Instructions for the task: All lines from the one containing "Go to Stress Tests icon" down to the one containing "Given: Add a camera object", both ends included, are to be given again exactly; omit the rest of the listing below.

Supplied records:
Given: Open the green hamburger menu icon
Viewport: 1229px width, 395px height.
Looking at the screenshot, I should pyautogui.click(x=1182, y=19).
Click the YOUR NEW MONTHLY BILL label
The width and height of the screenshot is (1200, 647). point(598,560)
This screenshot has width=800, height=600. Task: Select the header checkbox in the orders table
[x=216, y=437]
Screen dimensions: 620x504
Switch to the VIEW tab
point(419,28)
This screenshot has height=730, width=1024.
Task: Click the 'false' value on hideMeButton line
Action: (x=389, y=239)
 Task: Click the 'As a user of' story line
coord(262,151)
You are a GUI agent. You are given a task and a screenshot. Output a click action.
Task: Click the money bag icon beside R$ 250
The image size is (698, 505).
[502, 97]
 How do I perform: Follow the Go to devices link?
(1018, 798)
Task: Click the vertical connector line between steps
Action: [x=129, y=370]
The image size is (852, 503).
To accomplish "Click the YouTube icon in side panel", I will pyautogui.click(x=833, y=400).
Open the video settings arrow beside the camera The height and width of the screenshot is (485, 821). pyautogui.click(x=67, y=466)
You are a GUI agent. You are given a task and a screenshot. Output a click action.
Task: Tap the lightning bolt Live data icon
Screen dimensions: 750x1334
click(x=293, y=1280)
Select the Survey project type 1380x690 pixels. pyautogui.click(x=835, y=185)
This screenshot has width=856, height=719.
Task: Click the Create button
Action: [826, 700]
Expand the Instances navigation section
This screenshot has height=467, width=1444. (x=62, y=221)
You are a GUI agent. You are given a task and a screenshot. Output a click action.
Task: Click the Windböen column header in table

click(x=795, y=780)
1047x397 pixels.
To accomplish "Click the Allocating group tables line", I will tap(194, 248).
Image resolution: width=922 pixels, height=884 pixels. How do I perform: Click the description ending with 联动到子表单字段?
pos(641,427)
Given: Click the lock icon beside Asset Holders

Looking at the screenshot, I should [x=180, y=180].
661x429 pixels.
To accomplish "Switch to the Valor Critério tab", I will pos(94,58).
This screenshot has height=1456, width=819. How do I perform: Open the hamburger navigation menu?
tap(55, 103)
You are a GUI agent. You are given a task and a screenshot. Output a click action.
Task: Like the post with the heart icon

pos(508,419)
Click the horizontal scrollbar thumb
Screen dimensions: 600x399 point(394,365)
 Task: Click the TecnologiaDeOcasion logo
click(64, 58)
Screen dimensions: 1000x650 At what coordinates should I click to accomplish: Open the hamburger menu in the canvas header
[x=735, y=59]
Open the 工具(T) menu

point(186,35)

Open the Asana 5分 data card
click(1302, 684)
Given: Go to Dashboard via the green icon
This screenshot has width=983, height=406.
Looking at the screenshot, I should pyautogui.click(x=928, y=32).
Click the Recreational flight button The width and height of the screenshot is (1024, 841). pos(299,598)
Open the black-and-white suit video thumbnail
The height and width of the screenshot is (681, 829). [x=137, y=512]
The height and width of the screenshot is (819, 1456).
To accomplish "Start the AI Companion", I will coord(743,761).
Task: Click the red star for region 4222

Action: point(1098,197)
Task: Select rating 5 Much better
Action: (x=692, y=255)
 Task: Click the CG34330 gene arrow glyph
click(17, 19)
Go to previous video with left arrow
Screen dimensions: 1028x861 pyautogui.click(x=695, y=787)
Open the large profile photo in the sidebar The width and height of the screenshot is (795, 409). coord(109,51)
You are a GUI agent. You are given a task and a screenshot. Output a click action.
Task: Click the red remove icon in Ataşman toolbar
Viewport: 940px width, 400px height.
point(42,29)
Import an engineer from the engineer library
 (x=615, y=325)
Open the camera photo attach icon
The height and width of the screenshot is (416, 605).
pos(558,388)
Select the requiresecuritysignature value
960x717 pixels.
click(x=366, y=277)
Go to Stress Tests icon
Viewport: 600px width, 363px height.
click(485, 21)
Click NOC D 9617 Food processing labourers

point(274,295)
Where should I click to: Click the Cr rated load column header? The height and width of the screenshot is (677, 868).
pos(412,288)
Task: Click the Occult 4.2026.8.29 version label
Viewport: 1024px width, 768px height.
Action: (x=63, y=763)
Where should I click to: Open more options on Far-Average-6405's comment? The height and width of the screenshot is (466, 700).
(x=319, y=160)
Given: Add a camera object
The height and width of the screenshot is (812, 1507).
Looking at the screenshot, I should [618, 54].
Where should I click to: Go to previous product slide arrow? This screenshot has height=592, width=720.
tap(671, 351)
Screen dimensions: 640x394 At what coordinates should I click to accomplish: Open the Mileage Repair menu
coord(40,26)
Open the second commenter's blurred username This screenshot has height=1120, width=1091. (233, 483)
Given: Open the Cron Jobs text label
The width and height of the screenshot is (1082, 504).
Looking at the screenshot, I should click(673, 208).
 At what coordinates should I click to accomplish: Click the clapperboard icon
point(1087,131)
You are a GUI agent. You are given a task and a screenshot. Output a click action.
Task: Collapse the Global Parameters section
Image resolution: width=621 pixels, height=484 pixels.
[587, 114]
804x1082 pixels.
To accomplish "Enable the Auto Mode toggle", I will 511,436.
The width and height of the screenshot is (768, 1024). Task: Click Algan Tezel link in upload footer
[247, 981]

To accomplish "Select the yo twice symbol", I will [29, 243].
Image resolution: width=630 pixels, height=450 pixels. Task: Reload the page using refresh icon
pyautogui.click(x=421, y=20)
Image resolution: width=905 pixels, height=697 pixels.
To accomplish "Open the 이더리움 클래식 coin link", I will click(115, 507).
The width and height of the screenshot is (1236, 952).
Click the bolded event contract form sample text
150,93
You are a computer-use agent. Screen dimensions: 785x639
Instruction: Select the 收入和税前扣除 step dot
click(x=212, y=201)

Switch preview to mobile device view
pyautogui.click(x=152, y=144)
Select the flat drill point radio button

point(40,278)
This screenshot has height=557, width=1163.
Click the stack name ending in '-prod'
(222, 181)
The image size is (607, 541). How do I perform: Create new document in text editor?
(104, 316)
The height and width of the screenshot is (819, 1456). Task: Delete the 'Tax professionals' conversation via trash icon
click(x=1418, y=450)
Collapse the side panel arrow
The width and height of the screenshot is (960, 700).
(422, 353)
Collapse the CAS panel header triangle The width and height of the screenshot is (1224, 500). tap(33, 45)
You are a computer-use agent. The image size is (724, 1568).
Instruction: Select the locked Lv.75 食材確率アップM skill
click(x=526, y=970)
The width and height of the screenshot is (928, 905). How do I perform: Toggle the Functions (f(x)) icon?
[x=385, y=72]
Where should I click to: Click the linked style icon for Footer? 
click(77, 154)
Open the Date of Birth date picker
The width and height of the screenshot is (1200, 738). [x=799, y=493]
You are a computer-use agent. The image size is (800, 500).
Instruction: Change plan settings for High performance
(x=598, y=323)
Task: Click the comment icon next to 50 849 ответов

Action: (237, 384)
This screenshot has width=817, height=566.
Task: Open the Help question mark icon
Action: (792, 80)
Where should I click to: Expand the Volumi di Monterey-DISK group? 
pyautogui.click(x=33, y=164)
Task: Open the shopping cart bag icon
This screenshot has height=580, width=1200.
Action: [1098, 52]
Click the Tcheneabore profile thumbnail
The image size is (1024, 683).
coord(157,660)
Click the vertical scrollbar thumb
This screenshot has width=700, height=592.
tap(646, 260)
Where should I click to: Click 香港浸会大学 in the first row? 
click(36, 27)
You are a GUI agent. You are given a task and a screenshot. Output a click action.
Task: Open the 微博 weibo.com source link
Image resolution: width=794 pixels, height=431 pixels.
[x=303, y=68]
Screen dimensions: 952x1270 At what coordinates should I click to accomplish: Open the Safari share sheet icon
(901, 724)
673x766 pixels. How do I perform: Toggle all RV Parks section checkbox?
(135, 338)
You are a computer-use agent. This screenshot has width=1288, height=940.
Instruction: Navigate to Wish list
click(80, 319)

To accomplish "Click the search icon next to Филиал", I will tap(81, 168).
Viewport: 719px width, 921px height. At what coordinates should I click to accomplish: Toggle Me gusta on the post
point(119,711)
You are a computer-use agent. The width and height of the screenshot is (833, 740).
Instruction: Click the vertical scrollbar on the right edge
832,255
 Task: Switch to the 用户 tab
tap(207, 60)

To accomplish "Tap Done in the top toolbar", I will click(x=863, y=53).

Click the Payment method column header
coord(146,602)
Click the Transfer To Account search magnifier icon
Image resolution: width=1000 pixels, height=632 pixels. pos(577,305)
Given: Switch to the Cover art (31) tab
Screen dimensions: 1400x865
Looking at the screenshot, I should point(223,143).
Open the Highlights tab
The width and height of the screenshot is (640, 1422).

Output below:
Go to Stress Tests icon
Viewport: 600px width, 363px height.
click(485, 21)
Click NOC D 9617 Food processing labourers

point(274,295)
Where should I click to: Click the Cr rated load column header? The height and width of the screenshot is (677, 868).
pos(412,288)
Task: Click the Occult 4.2026.8.29 version label
Viewport: 1024px width, 768px height.
Action: (x=63, y=763)
Where should I click to: Open more options on Far-Average-6405's comment? The height and width of the screenshot is (466, 700).
(x=319, y=160)
Given: Add a camera object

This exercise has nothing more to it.